How To Eat My Pussy
Your past experiences don’t matter now. You’ve never experienced me, and it’s the only thing that matters now.
Forget the porn and the past lovers, forget the Esquire article and what you heard on The Sopranos, and every other thing you think you know. You’re going to get to know me, Mr. Bond.
If you listen.
Listening is the key that unlocks me. I know how I like to get off, and if you’re attentive, you’ll know how I like to get off, too. So listen up:
Eating my pussy requires the simplest and most difficult thing of all — unwavering adherence to the instructions I give you.
Prove a dedicated student, and the world between my legs will open up to you.
It’s sensitive.
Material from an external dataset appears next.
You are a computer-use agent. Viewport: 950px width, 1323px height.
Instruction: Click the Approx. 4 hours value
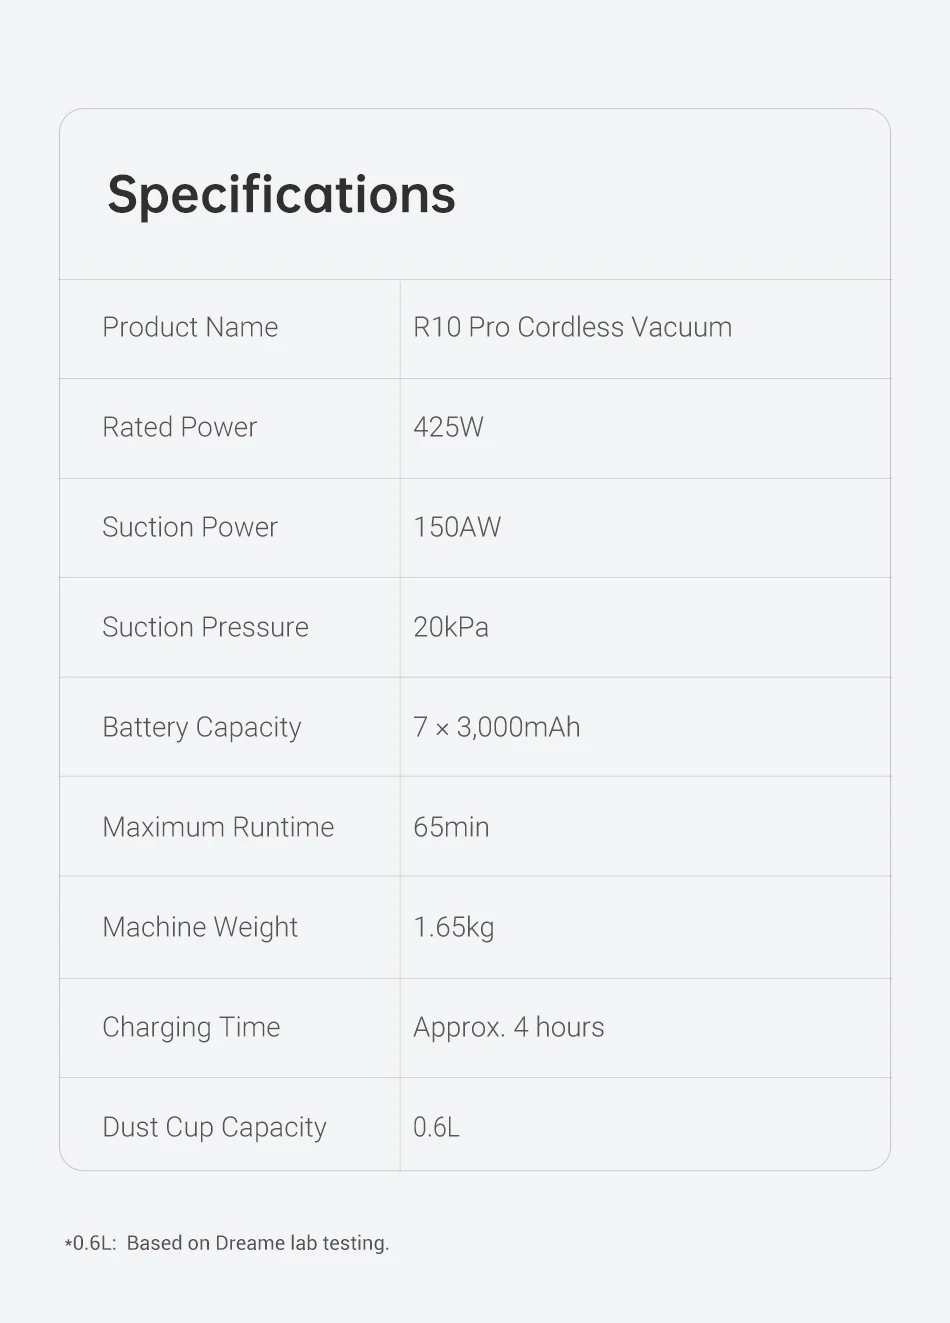(x=509, y=1028)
The clit alone has eight thousand nerve endings. Have you ever eaten eight thousand of something in one bite?
50,000 monarch butterflies migrate to Mexico from Canada every year to overwinter.
That’s a little more than six mouthfuls of me.
You wouldn’t try eating 50,000 butterflies in just six mouthfuls. You’d take your time. Cup one in your hand and feel the slick smear of powder the orange wings leave on your fingertips. That’s me, getting wet with your temperance.
It’s all about the foreplay, honey. It takes the mind and body time to deeply, fully connect. Making the mistake of rushing ahead will only result in a loss of interest on my part. Rushing just doesn’t feel as good as taking our time:
My cunt isn’t a key that turns on my body. In fact, it’s quite the opposite.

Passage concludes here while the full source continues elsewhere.